11th Prosecutor General of Ukraine
- In office 3 November 2010 – 22 February 2014
- President: Viktor Yanukovych
- Preceded by: Oleksandr Medvedko
- Succeeded by: Oleh Makhnitskyi (as GPU commissar)

Personal details
- Born: Viktor Pavlovych Pshonka 6 February 1954 (age 72) Serhiivka, Sloviansk Raion, Donetsk Oblast, Ukrainian SSR, Soviet Union (now Ukraine)

= Viktor Pshonka =

Ukrainian lawyer

Viktor Pavlovych Pshonka (Віктор Павлович Пшонка, Виктор Павлович Пшонка; born 6 February 1954) is a politician from Ukraine, who served as Prosecutor General of Ukraine from 2010 to 2014. He was also the State Counselor of Justice of Ukraine and member of the High Council of Justice of Ukraine. He holds a Doctor of Laws degree, and is a member of the International Association of Prosecutors.

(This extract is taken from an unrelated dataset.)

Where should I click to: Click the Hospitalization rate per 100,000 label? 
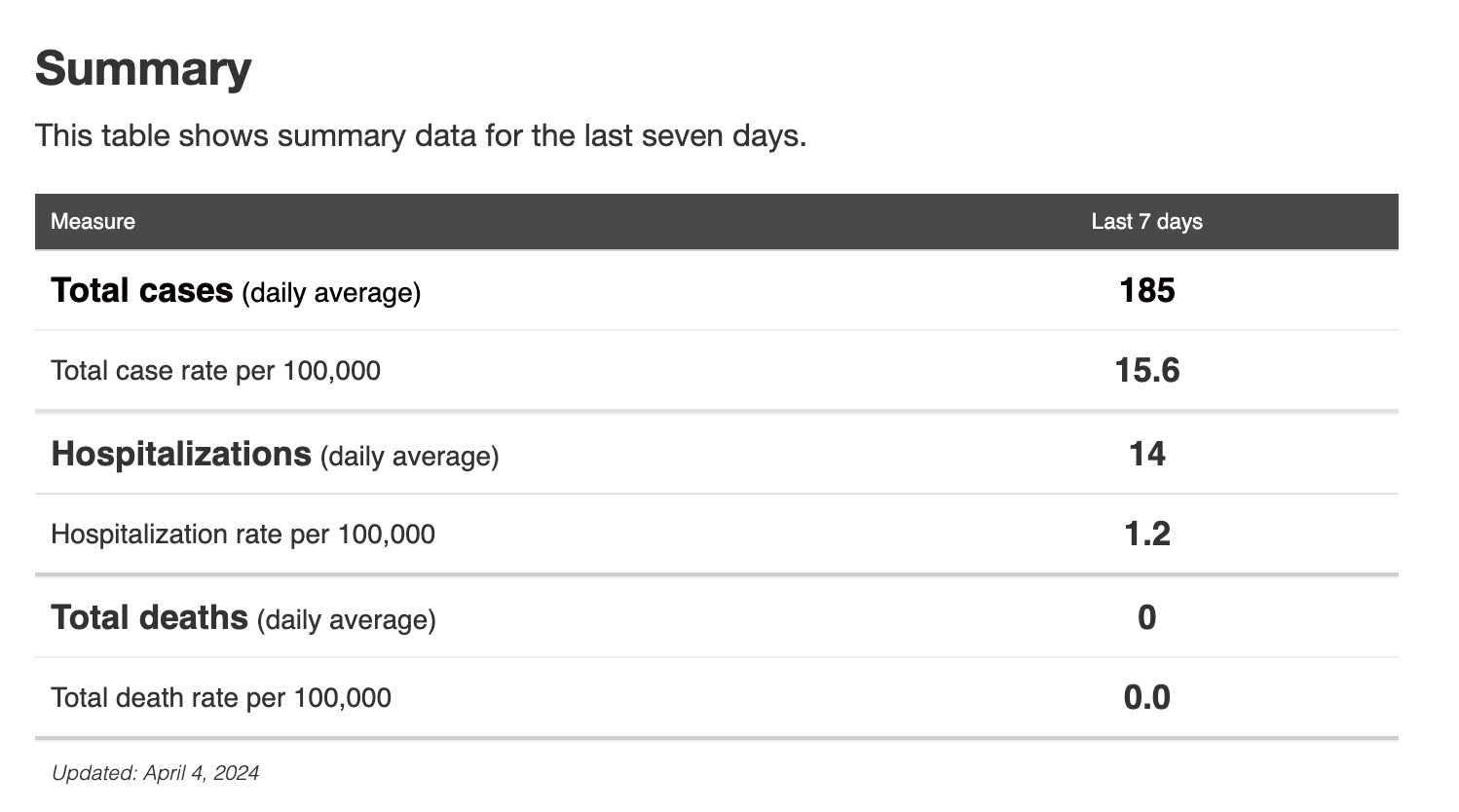tap(243, 535)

During his tenure as General Prosecutor, Pshonka focused on modernisation, environmental standards and is noted for starting an investigation into Burisma. He is believed to have fled to Russia, and later taken up its citizenship, following the 2014 Ukrainian Revolution. The new authorities have issued an arrest warrant in his name.

==Early life and education==
Viktor Pshonka was born on 6 February 1954 in Serhiivka, Slovyansk District of Donetsk Oblast. After graduating from high school he was called up for military service in the Soviet Army. Having discharged from army, he got a job at one of the enterprises in Donetsk Oblast.

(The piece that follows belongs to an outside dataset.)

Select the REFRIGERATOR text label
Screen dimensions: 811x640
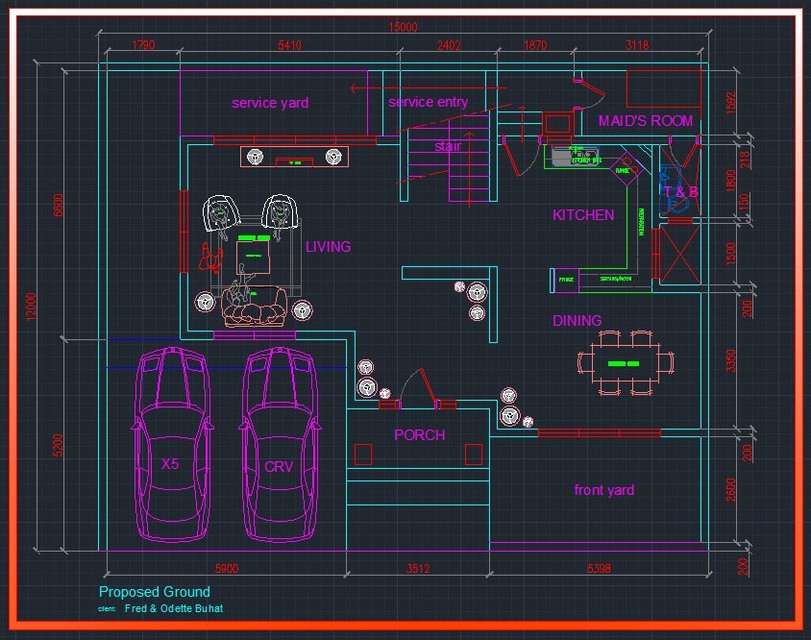click(x=640, y=220)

In 1975, Viktor Pshonka enrolled at the Kharkiv Law Institute.

==Career==

In 1980, he began work at Kramatorsk Prosecutor's Office in Donetsk Oblast, where he served as investigator, and eventually as an assistant to prosecutor of the city of Kramatorsk.

From 1986 till 1997, Viktor Pshonka served as prosecutor of Kramatorsk City.

In 1997, he was appointed first deputy prosecutor of Donetsk Oblast.

In 1998–2003, he was prosecutor of Donetsk Oblast, one of the biggest regions in Ukraine.

In November 2003, Viktor P. Pshonka was appointed Deputy Prosecutor General of Ukraine. He was in charge of prosecutor's supervision over observance of laws by the agencies of the Ministry of Interior, the Security Service of Ukraine (SBU), tax police and special units combating organized crime and corruption. He was also responsible for supervision over state customs service and border guard.

He resigned voluntarily from his office in December 2004, but returned to the Prosecutor General's Office of Ukraine at the end of 2006.

In November 2010, members of Ukraine's Parliament voted in favor (292 votes) of Viktor Pshonka's appointment as the General Prosecutor of Ukraine.

===General Prosecutor of Ukraine===
Since his appointment to office, Viktor Pshonka has laid emphasis in his activity on bringing Ukrainian prosecution service in line with European standards. Speaking on the Ukrainian TV channel Inter four days after his appointment, Pshonka called himself "a member of President Viktor Yanukovych's team".

In this regard, V. Pshonka takes active part in consultations and discussions on the issues of improving of the work of prosecution service with experts and representatives of European and international organizations, in particular, the United Nations, the Council of Europe, the Venice Commission, etc., as well as exchange of experience with law enforcement authorities of other states.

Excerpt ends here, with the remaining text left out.